Traditional Approach: Plan-and-Solve Approach:
───────────────────── ───────────────────────
Goal → Act → Fail → Retry Goal → Plan → Verify Plan → Act → Succeed
↑______| ↑_____|
(loops) (validates)
The Three Planning Phases
Plan-and-Solve operates in three distinct phases:
Phase 1: Variable Extraction
Before planning, identify all variables in the problem:
Inputs: What do we have to work with?
- •Existing code, files, resources
- •User requirements and constraints
- •Available tools and capabilities
- •Time and scope limitations
Outputs: What must we produce?
- •Files, code, configurations
- •Documentation, tests
- •State changes, side effects
- •User-visible results
Constraints: What limits our approach?
- •Technical constraints (language, framework)
- •Architectural constraints (patterns, conventions)
- •Resource constraints (time, dependencies)
- •Quality constraints (tests, documentation)
Dependencies: What depends on what?
- •External dependencies (packages, APIs)

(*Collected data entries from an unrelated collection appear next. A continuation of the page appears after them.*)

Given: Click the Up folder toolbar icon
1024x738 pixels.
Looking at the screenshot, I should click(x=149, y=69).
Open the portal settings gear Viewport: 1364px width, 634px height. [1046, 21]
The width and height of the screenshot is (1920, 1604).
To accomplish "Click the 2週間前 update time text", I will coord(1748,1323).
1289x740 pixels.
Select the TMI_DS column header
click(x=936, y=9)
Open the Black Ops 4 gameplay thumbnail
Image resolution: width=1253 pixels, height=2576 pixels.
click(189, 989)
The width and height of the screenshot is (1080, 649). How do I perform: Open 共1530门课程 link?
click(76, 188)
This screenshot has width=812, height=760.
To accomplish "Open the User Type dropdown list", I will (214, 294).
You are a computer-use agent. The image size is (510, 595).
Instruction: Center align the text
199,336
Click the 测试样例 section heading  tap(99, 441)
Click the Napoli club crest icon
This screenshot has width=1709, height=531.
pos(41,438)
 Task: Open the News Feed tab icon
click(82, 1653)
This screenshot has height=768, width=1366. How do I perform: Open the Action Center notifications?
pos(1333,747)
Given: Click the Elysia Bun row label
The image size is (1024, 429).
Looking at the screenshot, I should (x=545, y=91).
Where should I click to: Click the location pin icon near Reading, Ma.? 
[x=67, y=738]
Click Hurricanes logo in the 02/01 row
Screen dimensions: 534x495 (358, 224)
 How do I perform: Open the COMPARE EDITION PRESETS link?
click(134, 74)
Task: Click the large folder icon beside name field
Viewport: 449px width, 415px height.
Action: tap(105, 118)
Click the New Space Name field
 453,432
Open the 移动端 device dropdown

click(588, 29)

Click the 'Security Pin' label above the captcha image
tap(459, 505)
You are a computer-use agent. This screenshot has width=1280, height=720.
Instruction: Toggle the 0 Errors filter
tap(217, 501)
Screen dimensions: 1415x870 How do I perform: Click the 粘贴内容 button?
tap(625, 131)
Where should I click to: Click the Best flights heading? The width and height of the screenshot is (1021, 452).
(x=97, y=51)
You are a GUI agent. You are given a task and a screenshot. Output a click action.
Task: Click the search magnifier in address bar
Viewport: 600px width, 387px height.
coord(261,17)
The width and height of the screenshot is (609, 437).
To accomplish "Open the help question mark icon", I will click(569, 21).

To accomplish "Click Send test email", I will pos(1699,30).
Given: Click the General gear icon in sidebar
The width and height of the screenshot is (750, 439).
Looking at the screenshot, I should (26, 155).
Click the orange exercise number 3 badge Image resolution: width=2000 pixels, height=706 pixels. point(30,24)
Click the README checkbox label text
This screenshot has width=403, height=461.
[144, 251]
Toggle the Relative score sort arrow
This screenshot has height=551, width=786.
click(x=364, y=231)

- •Internal dependencies (modules, data)
- •Temporal dependencies (order of operations)
- •Logical dependencies (preconditions)
Phase 2: Intermediate Calculation
Before finalizing the plan, work through the middle:
Gap Analysis: What's the delta between current and desired state?
Current State: No user registration Desired State: Working registration endpoint Gap: Need schema, service, controller, route, tests
Complexity Assessment: How hard is each part?
- •Trivial: Single file, known pattern
- •Simple: Few files, clear approach
- •Moderate: Multiple files, some decisions
- •Complex: Many files, significant decisions
- •Ambitious: System-wide, architectural impact
Risk Identification: What could go wrong?
- •Technical risks (approach might not work)
- •Integration risks (parts might not fit)
- •External risks (dependencies might fail)
- •Quality risks (might not meet standards)
Path Selection: Which approach is best?
- •Consider multiple approaches
- •Evaluate trade-offs
- •Select based on constraints and risks
- •Document why this path was chosen
Phase 3: Step-by-Step Planning
Decompose into atomic, verifiable steps:
Atomic: Each step does exactly one thing
Bad: "Create the user system" Good: "Create User interface in src/models/user.ts with id, email, name fields"
Verifiable: Each step has clear success criteria
Bad: "The model should be correct" Good: "File exists, exports User interface, includes required fields, passes type check"
Ordered: Steps are in executable sequence
Step 1: Create schema (no dependencies) Step 2: Create service (depends on schema) Step 3: Create controller (depends on service) Step 4: Create route (depends on controller)
Recoverable: Failed steps can be addressed
If step fails: Try alternative approach If no alternative: Roll back to checkpoint If critical: Escalate for replanning
The Plan Structure
A complete plan follows this structure:
plan:
# HEADER - Identifies and summarizes
id: "unique identifier"
goal: "exact goal statement"
created_at: "timestamp"
estimated_complexity: "trivial|simple|moderate|complex|ambitious"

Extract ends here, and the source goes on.